- **EXERCISE INSTRUCTIONS**:
Answer with one number only: how many lines in this material contain the word "agent"?
┌─ TASK MATERIAL
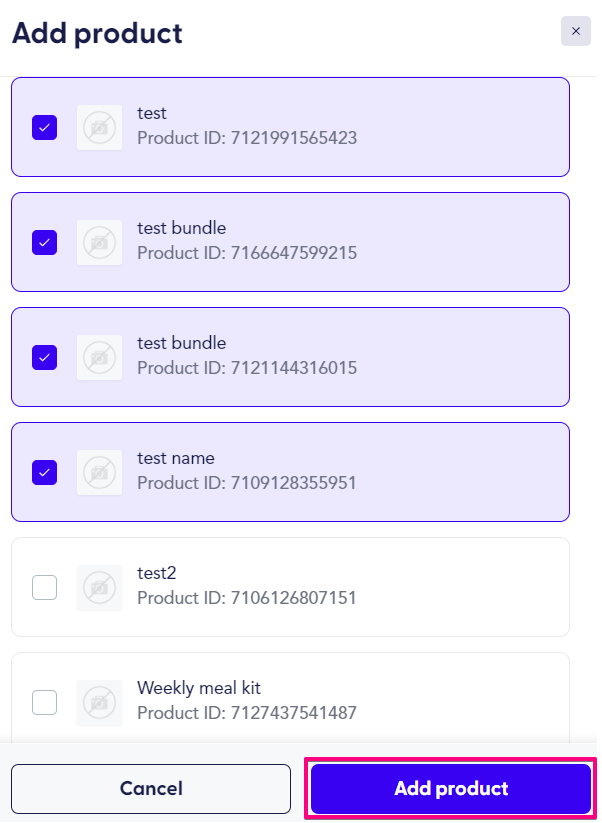
Task: Click the no-image icon beside test name
Action: pyautogui.click(x=100, y=472)
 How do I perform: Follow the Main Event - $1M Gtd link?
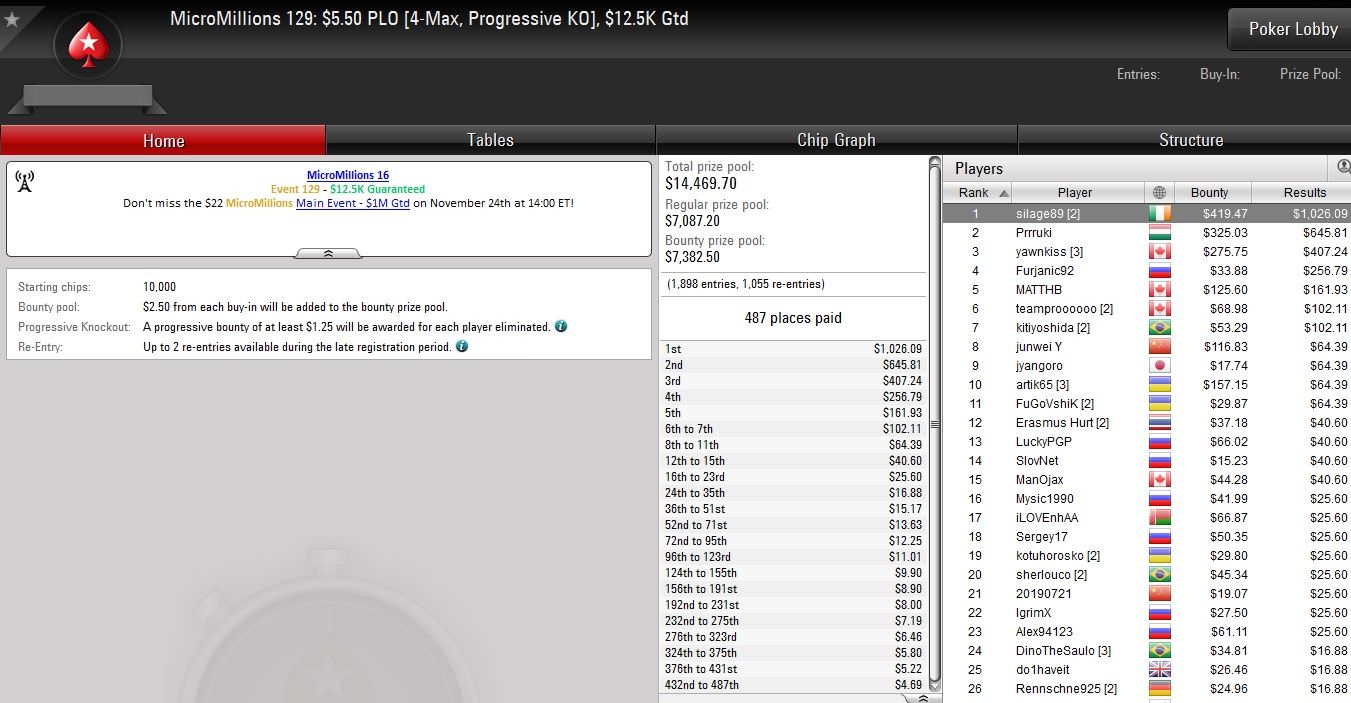coord(353,203)
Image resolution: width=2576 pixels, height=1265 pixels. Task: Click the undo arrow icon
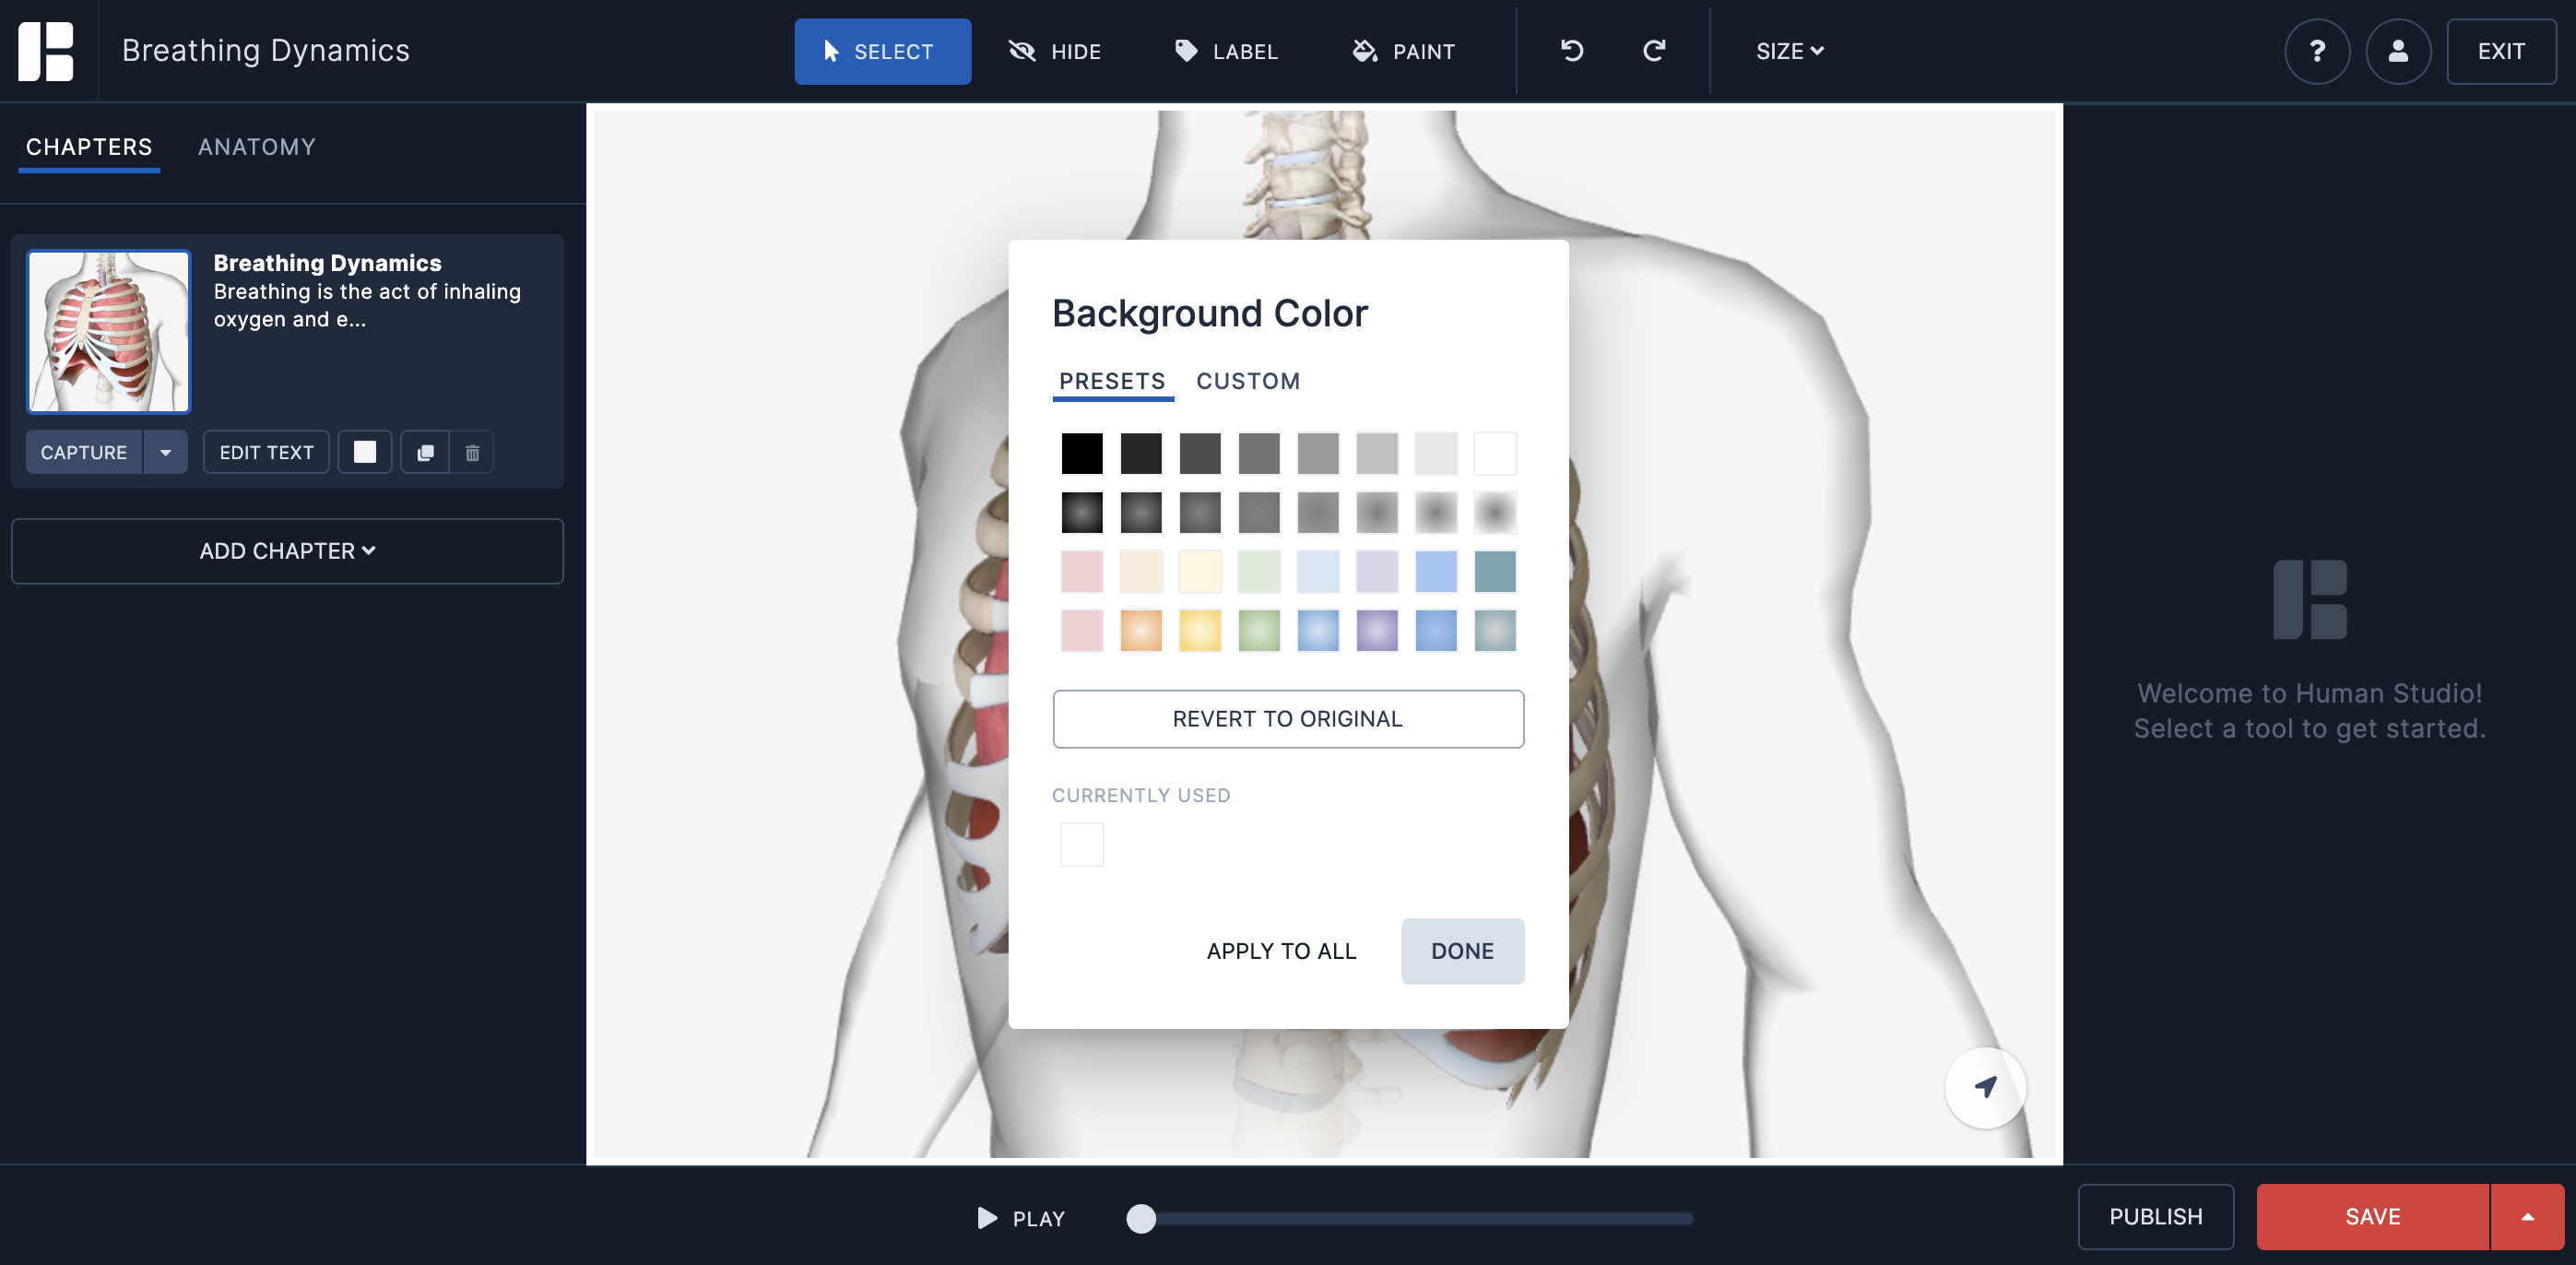pos(1572,49)
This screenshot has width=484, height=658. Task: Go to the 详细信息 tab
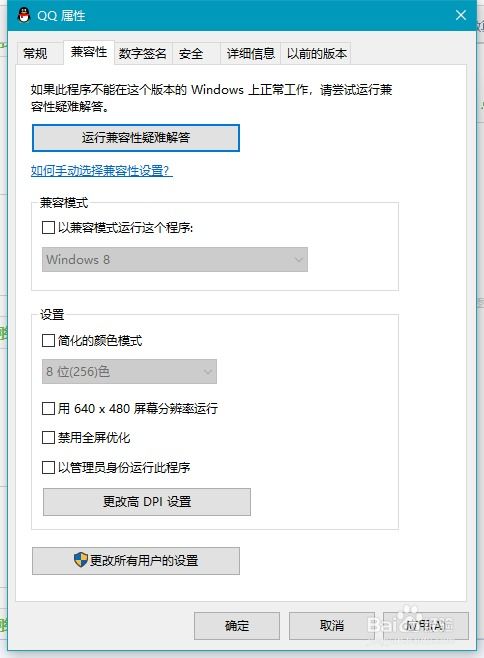(251, 53)
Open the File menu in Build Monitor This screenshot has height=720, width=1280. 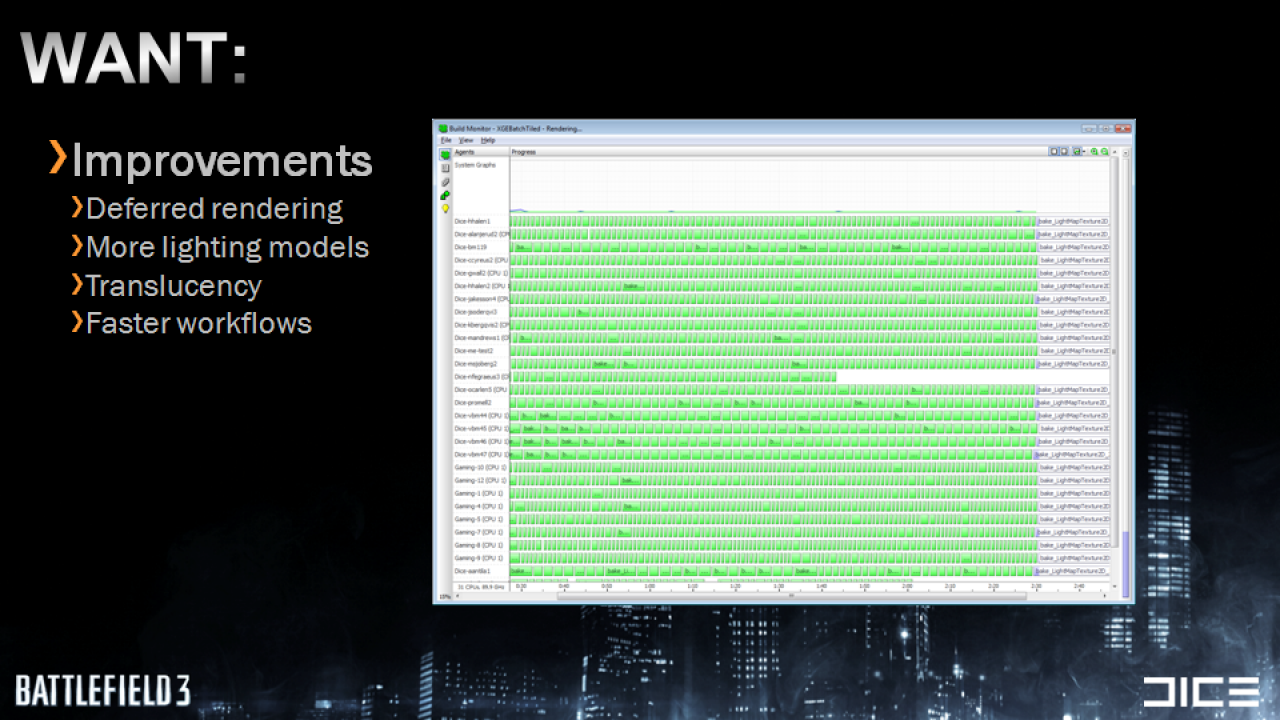[x=446, y=140]
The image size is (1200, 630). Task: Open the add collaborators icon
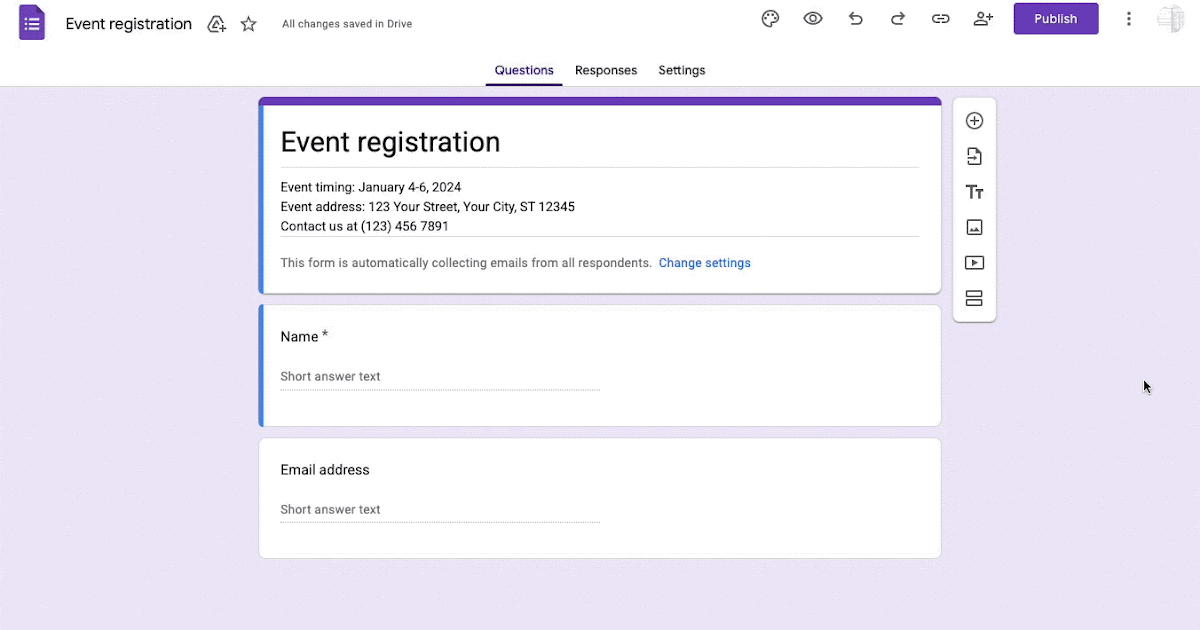(x=983, y=19)
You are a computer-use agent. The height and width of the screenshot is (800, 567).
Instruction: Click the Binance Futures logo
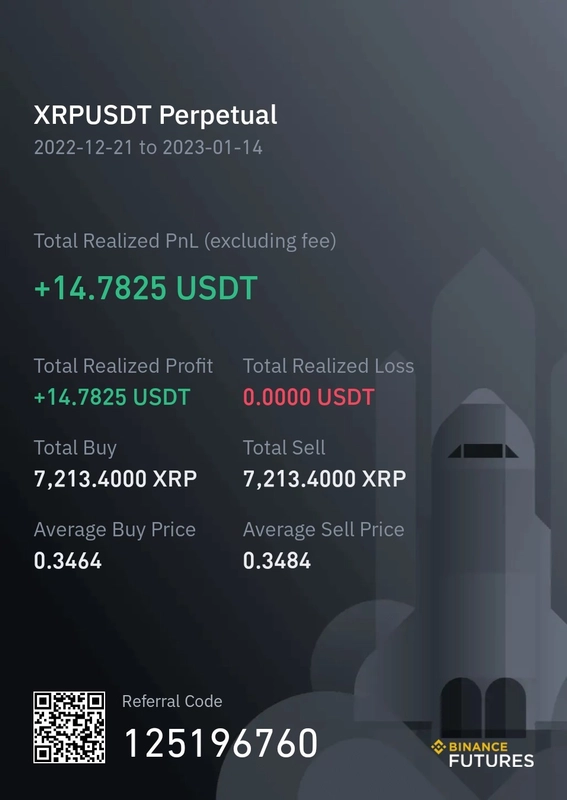pyautogui.click(x=482, y=754)
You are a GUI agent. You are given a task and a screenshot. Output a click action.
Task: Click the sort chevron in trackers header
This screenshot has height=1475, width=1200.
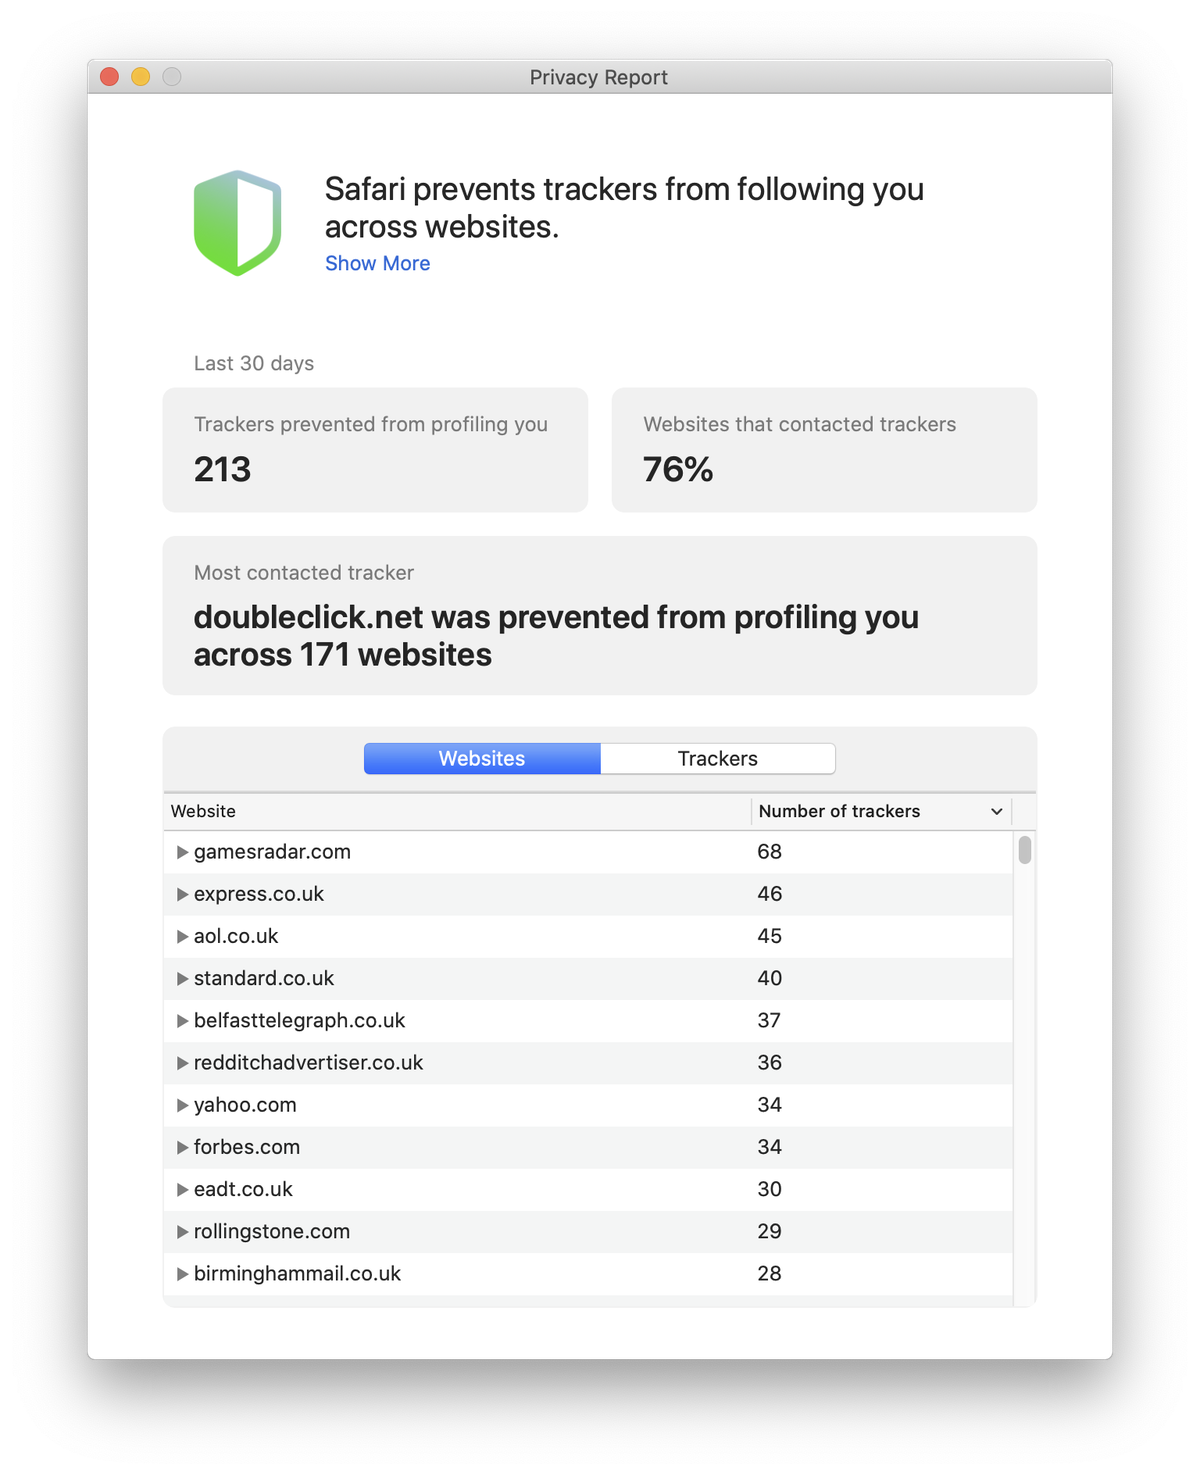point(996,811)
└─
- **EXERCISE SOLUTION**:
2